▶ [Given passage]
++++++

Zora and Gray commiserate for a moment about the difficulty of wanting to help but nothing being able to… until Gray realizes that Zora felt something on the outside of the hull, which means that the external sensors are working. Gray heads to the bridge and explains – Zora was overwhelmed emotionally by her internal sensors. As the game helped to calm her, she was able to detect the problem on the hull before the breech occurred. Zora confirms. Saru suggests that if they can create a signal that is able to penetrate the void, Zora should be able to follow it out. Zora has doubts, and Burnham wants to speak to her in the ready room.
Book is still struggling with hallucinations – his “father” continues as the embodiment of his struggles and doubts. On the Bridge, the situation continues to deteriorate. And in the ready room, Zora admits that she’s feeling both guilt and fear, but a speech from Burnham convinces her of what needs to be done.
Culber has finished analyzing the energy that passed through Book – the particles in his brain are only found in the Galactic Barrier, which implies that the DMA came from another galaxy. Wherever it entered the Milky Way galaxy, it would have left a higher concentration of these particles. So, if the crew can locate those particles, they may be able to use the DMA’s entry point to get out of the void. And lucky for us all, these particles resonate at 218 kHz… SONAR. They can follow the “ping” out of the void… but it doesn’t seem like they’ll make it there before the shields fail completely, after which the plasma barrier will heat the ship beyond safe levels.
Unless, of course, everyone goes into the transporter pattern buffer. Despite the risks, this is their best option. Book goes to gather up Grudge, but has to navigate yet another encounter with his “father” – despite the frustrations and doubts brought on by these conversations, Book chooses to believe that his father is not part of his subconscious, but actually a part of his father. If that’s true, then everyone else he’s lost isn’t truly gone.
Burnham dons an EV suit so she can stay on the bridge, monitor the situation, and bring everyone back on the other side, and runs into Book before entering the buffer, and they profess their love.
With life support off and shields failing, Discovery and Zora and under stress. She’s getting overwhelmed again. And Michael reminds her that she has control over her own processes, and that emotions – even fear – can make her stronger. The shields fail and the temperature on the Bridge becomes too hot for even the EV suit. Burnham has to trust Zora to get Discovery out of the void and bridge the crew back from the pattern buffers when it’s safe. There are 4 minutes to go, and Zora offers to sing Burnham a song as a distraction – “Stormy Weather” – as she passes out.

++++++

▶ [Provided information]
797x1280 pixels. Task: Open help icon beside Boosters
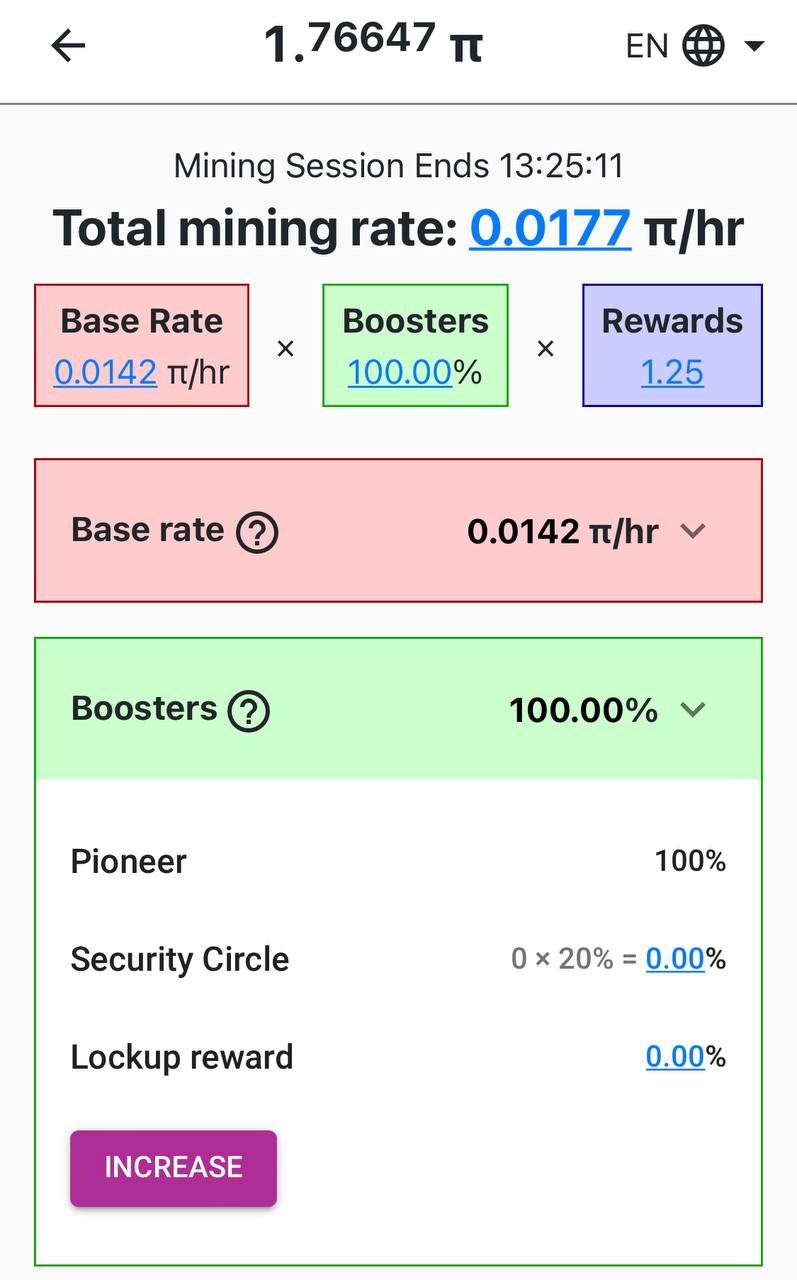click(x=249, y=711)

++++++

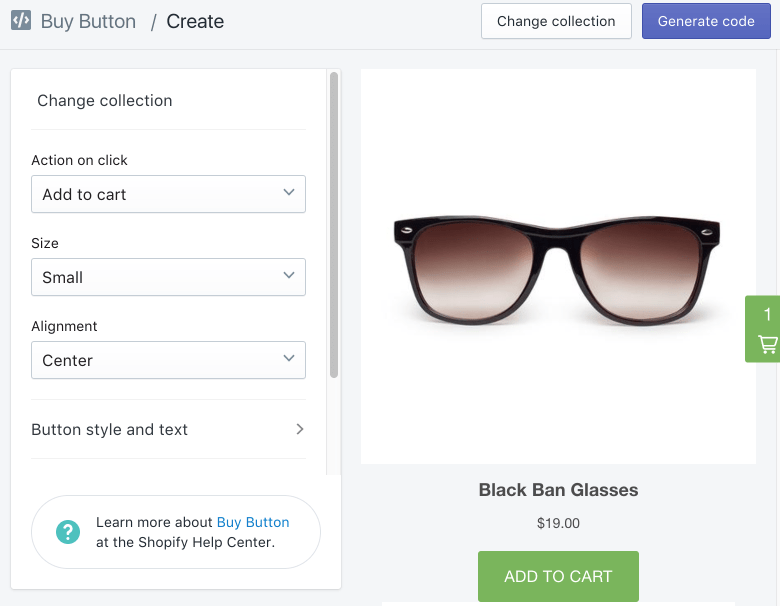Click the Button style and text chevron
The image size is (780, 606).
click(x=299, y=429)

++++++

▶ [What to produce] Copy the plot summary word for word, beginning at the words "Burnham dons an" and ending after "she passes out.".

▶ [Result]
Burnham dons an EV suit so she can stay on the bridge, monitor the situation, and bring everyone back on the other side, and runs into Book before entering the buffer, and they profess their love.
With life support off and shields failing, Discovery and Zora and under stress. She’s getting overwhelmed again. And Michael reminds her that she has control over her own processes, and that emotions – even fear – can make her stronger. The shields fail and the temperature on the Bridge becomes too hot for even the EV suit. Burnham has to trust Zora to get Discovery out of the void and bridge the crew back from the pattern buffers when it’s safe. There are 4 minutes to go, and Zora offers to sing Burnham a song as a distraction – “Stormy Weather” – as she passes out.